Wojciech Weiss (1875-1950) was born in Romania, from where in 1888 he moved to Poland with his parents. After finishing the Krakow Gymnasium he began his studies at the School of Fine Arts. Numerous European trips allowed the artist to become acquainted with contemporary artistic trends, which can be found in his works. At the age of only 23, he made his debut at the exhibition of the Warsaw Society for the Encouragement of Fine Arts. Recognized as a promising talent, he was a member of the Polish Artists Society “Sztuka” a year later. For years he regularly exhibited his paintings, winning numerous awards. In his work, one can distinguish different stylistic periods. The first, referred to as expressionist, imbued with symbolism, was characterized by works inspired by the works of Edward Munch. Paintings painted in a dark palette were full of unrest and pessimism. The next – the white period – takes its name from the artist’s search for light. The works of this period, painted in a bright colour scheme, are full of joy of life. Towards the end of his life, he focused on the trend of socialist realism, adapting to the realities of the time.

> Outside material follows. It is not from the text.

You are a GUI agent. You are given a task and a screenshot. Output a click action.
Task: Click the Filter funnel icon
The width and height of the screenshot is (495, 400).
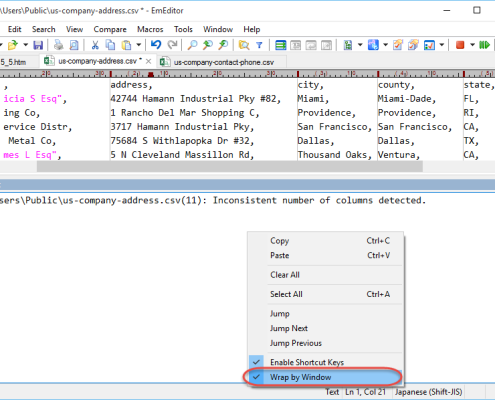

Description of the painting:
The painting by Weiss transports us to a winter scene of an unnamed city. In the middle of a wide, muddy street, a majestic carriage can be seen in the distance, from which a procession of black coaches slowly rolls along. Accompanied by silhouettes of people walking along the sides, crouched under umbrellas, mourners. The sadness of the funeral procession and the wet, twilight atmosphere are accompanied by black holes, synthetically characterized by tenements. They are not able to revive the faint light of the gas lamps visible here and there. Marking the retreating line of roofs and accompanying the flaming coach lamps, they illuminate the last journey of the deceased. The most prominently placed, standing alone in the foreground, completes and closes this perfect, diagonal-cross composition. At the same time, its expressive light and black pillar correspond to the centrally placed carriage. It also separates the extreme parts of the pictorial field, preventing the intolerable symmetry of the whole, balanced by the view of the side, empty street.
The artist used almost a monochromatic palette. It consists of the dirty grays of the urban landscape and muted blues of the sky covered with heavy clouds. Against this background, the dominating black of the funeral procession and the white of the melting, touched by blue snow stand out particularly.
This work, of first-rate importance for Polish modernism, reflects the tradition of city nocturnes filled with a sense of alienation and sadness by Gierymski and Pankiewicz, and the sensitivity to the problem of light and colour acquired from the Wyczółkowski studio. The influence of the then very popular Japanese art, which emphasizes the significance of emptiness as an essential “positive” means of expression, is also noticeable here.
The influence of the expressionistic art of Edward Munch, which was introduced to him by Stanisław Przybyszewski, can also be seen. At this early stage of his work, he also accepted Przybyszewski’s catastrophic and Manichean vision of the world. It was particularly felt in the decadent atmosphere of the big city, identified with this satanic, full of the vision of death “metropolis”, or “as Przybyszewski put it, interpreting Munch – hostile to human nature”.
In it, the funeral scene becomes almost an emotionless “social phenomenon that has nothing to do with the afterlife”. In the world of predatory capitalism and growing skepticism, the lofty poetry of death was replaced by a feeling of confusion and hopelessness. Using the characterization of the “Peasant’s Coffin” painted by Aleksander Gierymski a few years earlier, one could say that: “Everything that was heroic, morally uplifting, picturesque, Arcadian, mystical and supernatural in the iconography of death, cemetery and funeral has passed away. What remains is human despair, which, intensified by the artist’s artistic means, giving it symbolic power, becomes a kind of silent complaint about the completely earthly human plight. ”** The place of realistic representation was already taken by the “Munch” deformation, incorporating Weiss’s work in the circle of symbolizing expressionism.
On the other hand, the “monochromatism of the colour range” “places it [..] on the subtle border of transition from the first phase of the artist’s modernist art to the next, the so-called white period of his painting”. A period announcing his mature work in the post-impressionist colourist trend and “Arcadian vision of the world, imbued with admiration for the beauty of nature” **.
The number of paintings we find in the Rogaliński Gallery from this time suggests that it must have been particularly close to Edward A. Raczyński. However, together with them, he acquired the discussed earlier painting, which is located between the Courbet’s realistic “Funeral in Ornans”, which was admired by Weiss in Paris, and the “Funeral of a Strike Participant” by Stanisław Fabjański from 1907, which is an example of a fighting art.
An open question remains whether this was decided only by the outstanding painting value of the “Funeral” or the readable in it Manichean, dualistic vision of the world, which takes two opposing elements as the principle of being: light and goodness, and darkness and evil. On the other hand, the symbolism of the square as a perfect figure associated with the inevitable death, but also the heavenly Jerusalem, concealed in the painting.